Taking a break from writing op-eds does not mean it is the end of the conversation
A newspaper always feels reassured when it hires columnists and gives each a piece of real estate on the op-ed page for it knows that it will not be stuck with them for life, say, like the US Supreme Court is stuck with its judges. In short, that newspaper is confident that columnists in turn know when it is time for them to take their last bow and bid their readers farewell.
That time has come for this columnist, one blessed to have had readers who allowed him to share his views with them, week in, week out, for the last 20 years, in columns stretching from October, 2005, that dealt with the trial of deposed Iraqi president Saddam Hussein to recent ones that dealt with America’s seeming transition from democracy to authoritarianism - authoritarianism with a dash of kakistocracy - rule by the worst, that is, by the least suitable or competent.
This along with other subjects in between that dealt with the nasty business of injustice around the world or, conversely, pondered over all that is wondrous in the dialogue of cultures going on in this little global village that we all inhabit together. That’s what columnists do, isn’t it? And, being insecure as we are, we try to take ourselves seriously.
Darn, columnists wallow in being called (don’t laugh) pundits, that Sanskrit term meaning “knowledge owner”, one who offers authoritative opinions on matters of concern to the public, a moniker that we, in a fake display of modesty, disavow but on the sly covet. And heck, why not let yourself be associated, however undeserved that association may be, with the world of punditry?
Numerous columnists writing their last column, as I’m doing here, have over the years mused over how agonising the exercise is. Should they, in it, wax poetic, become reflective, hit a maudlin note? Should they, perhaps, render it, like the finale of a long-running television series, deeply resonant?
I, for one, will resort to none of the above. This adieu column is driven by my need to take a long - not a permanent - hiatus from political commentary in order to focus on writing a new book, my fifth.
You see, the catastrophic suffering that Palestinians who live in the occupied territories have endured, particularly since the outbreak of the Gaza war, is indivisible from my identity as a diaspora Palestinian. And it has preyed on my soul precisely because I am a diaspora Palestinian - that is, because, while that suffering was being endured, I was fed beyond my need and I slept safe in my bed beyond the reach of the 2,000-pound concussion bombs dropped by Israeli fighter pilots from their air conditioned cockpits on helpless Gazans.
Friends have asked if I had a therapist who might have helped me deal, if not altogether resolve the crushing feeling of despair that I felt - felt along with other diaspora Palestinians like myself. This instantly reminded me of Ernest Hemingway, who was once asked by his friends, when he was going through an existentially distressing time in his life - to be sure, there was never a time when this winner of the 1954 Nobel Prize in Literature was not experiencing some kind of existential stress in his troubled life - if he was seeing a therapist.

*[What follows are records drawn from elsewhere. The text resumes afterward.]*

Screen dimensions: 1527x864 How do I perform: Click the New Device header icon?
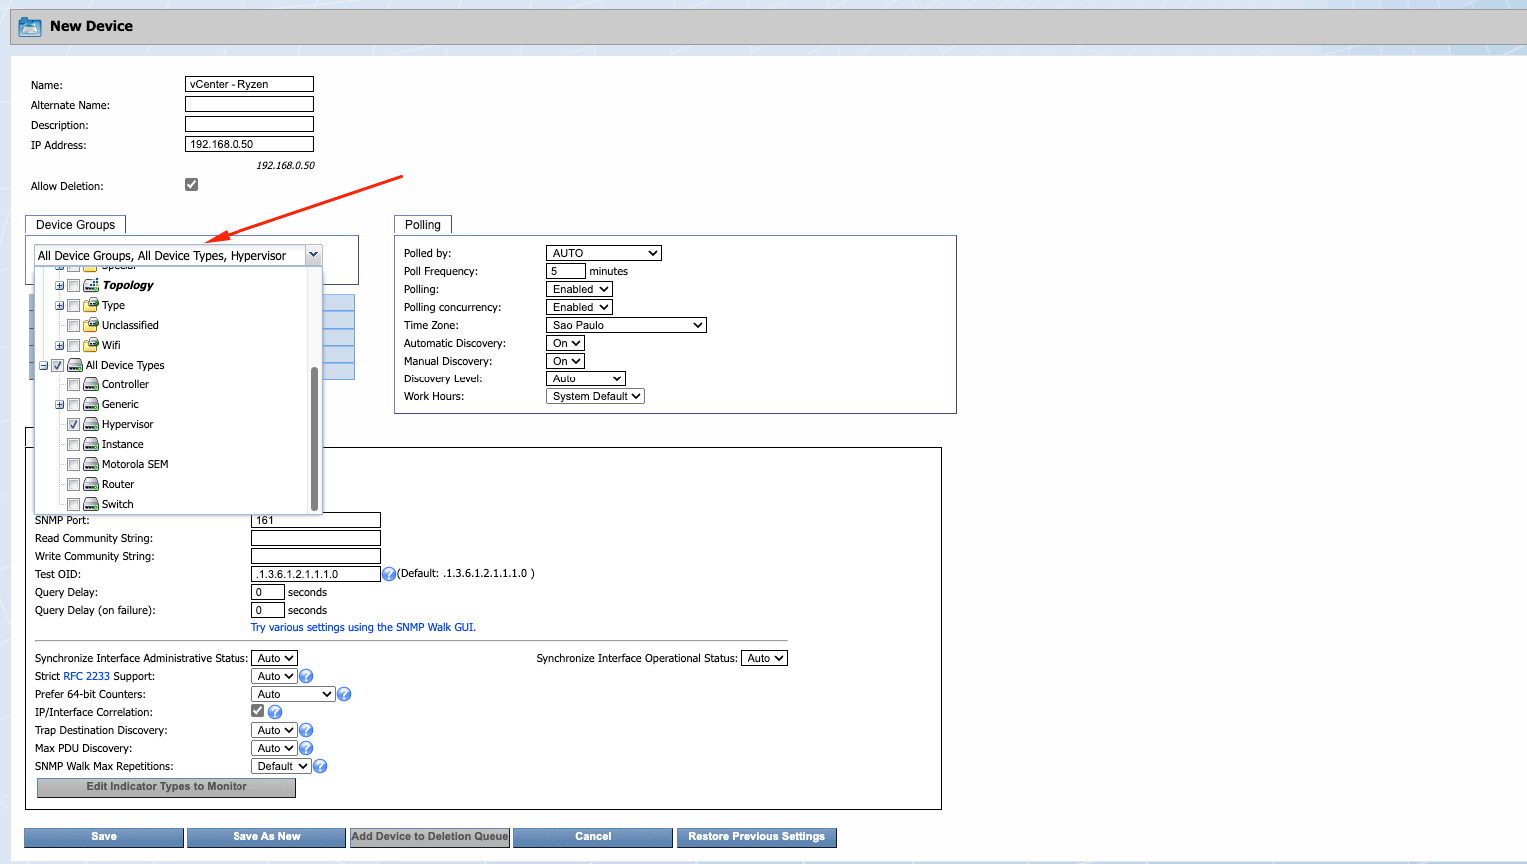[30, 27]
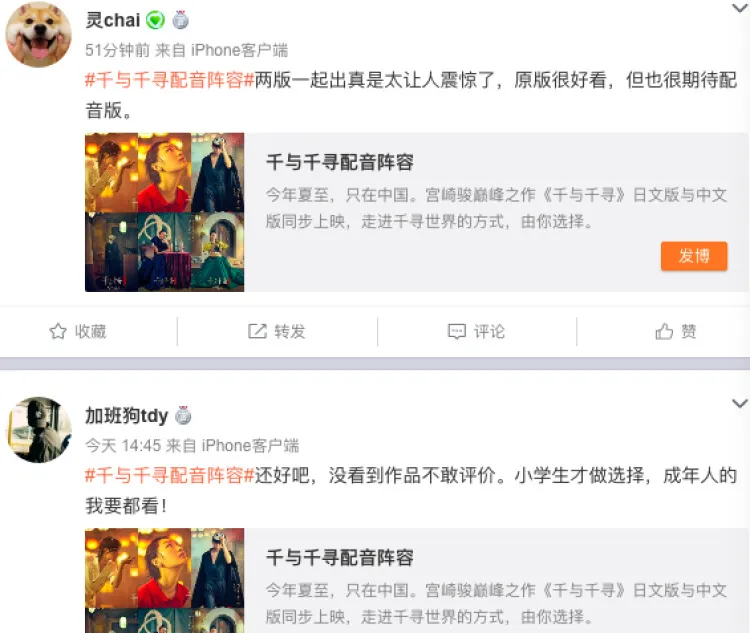Screen dimensions: 750x633
Task: Open the 灵chai username link
Action: [113, 20]
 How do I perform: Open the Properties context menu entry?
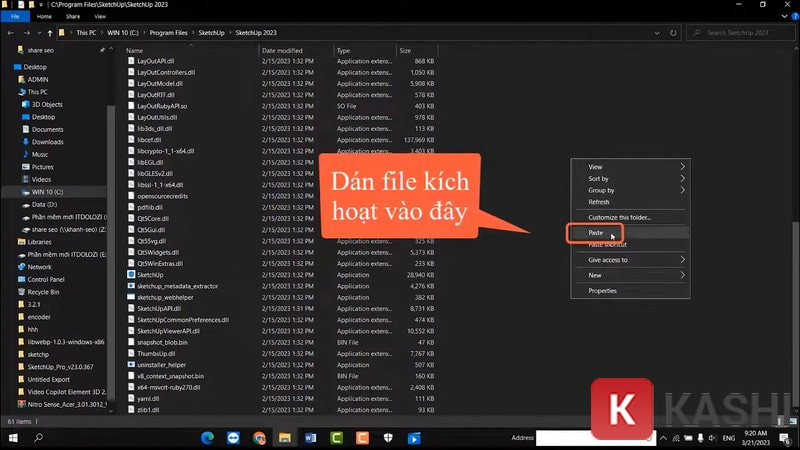(602, 290)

Hemingway disclosed to them that he was indeed seeing one, naming his Royal deluxe typewriter. “There is nothing to writing”, he added. “All you do is sit down at a typewriter and bleed”. One imagines that bleeding here equates with sublimating - sublimating your malaise through the cleansing act of writing.
Clearly, I will not, when I myself sit down to write my own book, produce A Farewell To Arms or For Whom the Bell Tolls (I’m not mad), but I will try to probe my past as a child of the Nakba, a member of that generation of Palestinians who act as guardians of its memory and to whom the task of guardianship is both pride and burden. Perhaps somewhere, as I probe, I will discover why that small, but powerful part of the world that sides with our occupiers is, well, okay with killing Palestinians, harassing them from the earth and reducing to a fragment their human worth as a people.
Perhaps in writing I will know absolution of sorts, a healing of that wound that every Palestinian alive today feels gnawing at him like a raw wound.
And, hey. The hiatus I’m taking from my column is not, I say, permanent. A return after that hoped-for absolution is written either in the stars or in cup leaves. Moreover, I’ll still be around. I’ll drop by to say hello to write a column here and there. So, we’ll be checking each other out.
Till then, farewell, dear readers.
Fawaz Turki, a distinguished academic, journalist, and author residing in Washington DC, wrote The Disinherited: Journal of a Palestinian Exile.